L’Amie Mortelle
Nous sommes dans la première moitié des années 80, Wes Craven, ex-réalisateur prometteur du cinéma fantastique (LA DERNIERE MAISON SUR LA GAUCHE en 1972, LA COLLINE A DES YEUX en 1977, LA FERME DE LA TERREUR en 1981, LES GRIFFES DE LA NUIT en 1984, excusez du peu), semble avoir sombré dans une certaine léthargie.
LA CREATURE DU MARAIS, qu’il tourne en 1982, reste sympathiquement bis, par contre LA COLLINE A DES YEUX 2 (1985) est absolument navrant, à l’image des téléfilms qu’il enchaîne alors laborieusement (L’ETE DE LA PEUR avec Linda Blair, en 1978, INVITATION POUR L’ENFER, en 1984, CHILLER, l’année suivante). En 1986, SHORT CIRCUIT, de John Badham, fait un carton. Cette gentille histoire de robot gentil avec plein de bons sentiments gentils engrange les dollars par millions. Craven reprend le concept et, comme il a lu Mary Shelley, y ajoute le mythe de Prométhée, et cela donne : L’AMIE MORTELLE.
Samantha est belle comme un soleil, Paul est beau et intelligent. C’est même un surdoué, et il s’est créé son propre robot : Bibi. Entre ces deux adolescents, c’est immédiatement le coup de foudre. Heureusement, le père de Samantha est alcoolique et violent, il la tabasse et la tue par accident. Paul, inconsolable, décide de greffer le cerveau de Bibi dans le corps sans vie de Samantha. Bien sûr, c’est là que les ennuis commencent…
Bibi devient une femme noire et écrit une chanson (« Tout doucement ») qui fait un tube dans l’hexagone, merci Wes Craven !!! Trêve de plaisanterie, toutefois, il est difficile de garder son sérieux devant cette pelloche involontairement Bis. Dès le pré-générique, durant lequel un acteur (?) cabotin se fait méchamment calmer par Bibi alors qu’il essaye de voler un véhicule, on pouffe de rire. On continue avec une insupportable vision pixellisée censée retranscrire la vue du robot. Rappelons que la vue pixellisée est une constante du film de SF des 80’s (voir, à ce sujet, l’inénarrable ROBOWAR de Bruno Mattei de 1988). Pour accompagner Bibi, dotée d’une voix insupportable, Wes Craven choisit des acteurs expressifs.

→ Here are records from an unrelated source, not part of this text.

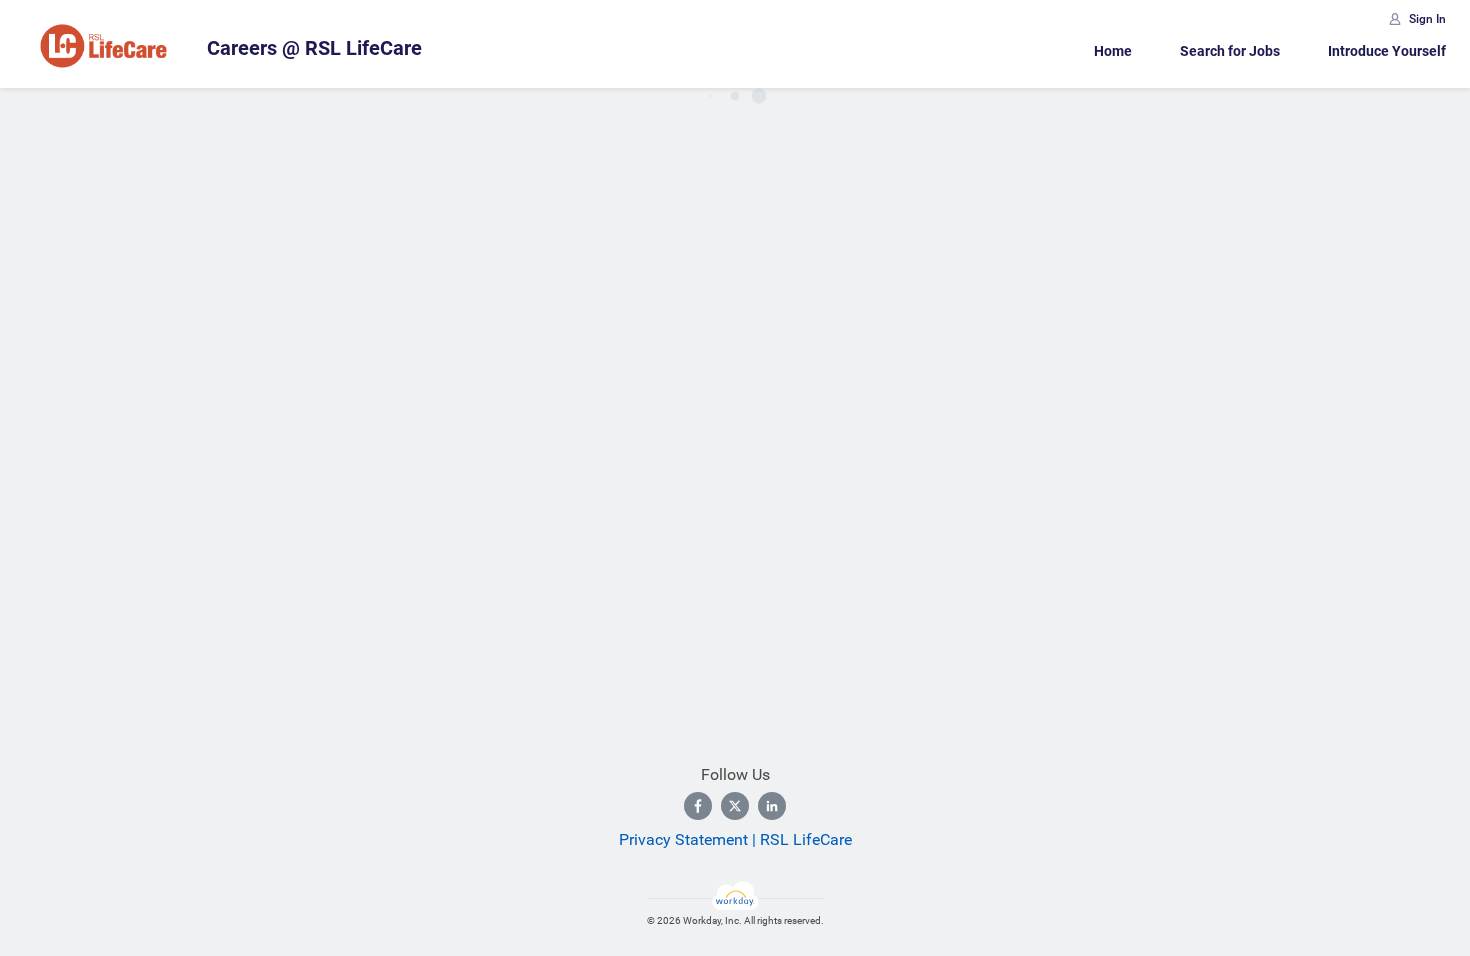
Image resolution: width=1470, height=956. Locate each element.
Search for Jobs (1230, 51)
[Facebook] (698, 806)
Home (1113, 51)
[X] (735, 806)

Kristy Swanson, l’américaine parfaite (jeune, blonde, poumonnée et jolie), est Samantha. Grande vedette de films pour adolescents (ROSE BONBON d’Howard Deutch, la même année), la petite Kristy essaye de camper cette défunte robotisée en mimant une gestuelle saccadée. A de nombreuses reprises, on peut s’apercevoir qu’elle esquisse un sourire, bien consciente du ridicule de son jeu. Elle est accompagnée par Matthew Laborteaux (rescapé de LA PETITE MAISON DANS LA PRAIRIE) qui joua, en 1974, dans l’excellent UNE FEMME SOUS INFLUENCE de John Cassavetes. Ces deux interprètes continuent aujourd’hui de travailler pour la télé US. Malgré ce casting ciblé, Craven se permet quelques déviances.
Ainsi s’ajoute à l’insipide bluette pour boutonneux une attaque en règle de l’ « american way of life ». Paul est élevé par une mère seule qui galère sévèrement, Kristy subit les foudres d’un père accro à la bouteille, le tout derrière les murs biens proprets d’une petite ville étasunienne modèle. Cette thématique, déjà présente dans le freudien NIGHTMARE ON ELM STREET, est une constante dans sa filmographie, et il la poussera à son paroxysme dans LE SOUS-SOL DE LA PEUR (1991). S’ajoutent à cela quelques scènes gore efficaces, dont celle où une tête explose sous la pression d’un ballon de basket. Malgré tout, cela ne suffit pas à faire un bon film, d’autant plus que le final s’avère des plus ridicules.
DEADLY FRIEND est à ranger aux côtés de SWAMP THING dans la filmographie du roublard Wes Craven. Loin du gros nanar, le métrage échoue surtout à vouloir mixer tous les genres (comédie, drame, histoire d’amour, science-fiction, horreur). En voulant réaliser une bobine calibrée pour les ados, Craven a accouché d’un hybride peu convaincant. On lui pardonne d’autant plus facilement qu’il réalisera ensuite, en 1988, son chef-d’œuvre absolu : L’EMPRISE DES TENEBRES.